The bin men came this morning and they took about 5 bin liners of rubbish which I have been sorting out recently. There is still more to go, and I have filled another bin liner today with stuff I really just don't need; and looking at it I can't quite understand why I have been keeping it all these years.
I went through all my old film photographs and their negatives and have chucked a lot of them. Rubbish photos, so why keep them? Mind you one thing that photographs do it to bring back a moment in time in a very unique way. Truly a 'snap shot' of a moment. I can remember were I was and what the weather was like in some cases. One of my favourite photos is of Waylands Smithy(see left), a neolithic megalithic monument. I remember the first time I walked out there, and how it seemed to be so far from the car park, how hot the day was, how dusty the ancient trackway that runs by it was, and how wonderfully cooling it was to be in the shade of the trees. I love the way I managed to get a photo with the shadow of a tree branch going into the chamber. It was quiet there and I was able to just wander around taking in the atmosphere of the place, and the magic of the moment as there is something so special about these monuments. There are also a load of photos of Stonehenge as the sun came up on the Summer Solstice. I remember walking along the road from the field where I was parked with a low pink tinged mist clinging to the ground with barrows sticking out of it every now and then. I remember how warm the morning was when the sun came up, despite the earliness of the hour.
Ridding myself of unwanted things is something that I am finding quite liberating at the moment.
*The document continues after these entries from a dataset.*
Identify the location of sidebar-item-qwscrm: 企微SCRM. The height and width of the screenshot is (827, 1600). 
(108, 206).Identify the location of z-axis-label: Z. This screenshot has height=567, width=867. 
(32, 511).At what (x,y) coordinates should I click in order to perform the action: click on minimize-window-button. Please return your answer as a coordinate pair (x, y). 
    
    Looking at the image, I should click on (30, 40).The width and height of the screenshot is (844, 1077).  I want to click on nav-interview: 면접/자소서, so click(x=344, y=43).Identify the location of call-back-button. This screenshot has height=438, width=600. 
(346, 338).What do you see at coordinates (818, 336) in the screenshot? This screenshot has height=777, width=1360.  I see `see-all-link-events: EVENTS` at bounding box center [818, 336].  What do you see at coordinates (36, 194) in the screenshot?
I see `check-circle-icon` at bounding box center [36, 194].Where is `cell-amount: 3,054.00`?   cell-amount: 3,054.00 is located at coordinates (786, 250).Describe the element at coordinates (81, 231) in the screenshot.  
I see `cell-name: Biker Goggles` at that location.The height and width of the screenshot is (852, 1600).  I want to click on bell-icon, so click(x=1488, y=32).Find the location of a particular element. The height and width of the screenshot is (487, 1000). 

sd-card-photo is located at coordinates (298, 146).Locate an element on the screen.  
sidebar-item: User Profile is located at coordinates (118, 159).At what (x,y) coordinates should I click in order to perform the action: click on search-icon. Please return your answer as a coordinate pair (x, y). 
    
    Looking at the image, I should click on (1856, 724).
I have to strike while the iron is hot because when I am not in the right frame of mind I dither and then end up hanging on to too many things. At the moment I feel the need to get rid of a lot of the junk which is cluttering up my life; things that really are blocking my existence rather than letting my life flow. I feel the need to let go of some of the dreams that I have hung on to over the years, and replace them with memories that really matter and which remind me of what I do have, not what I wanted to have in my life. Personally my Stage IV diagnosis has really helped me to do this. It really made me focus on the present rather than regretting what didn't happen in the past, and the future that has yet to come. I don't have time to waste on dreams, but I do have all the time in the world for special memories.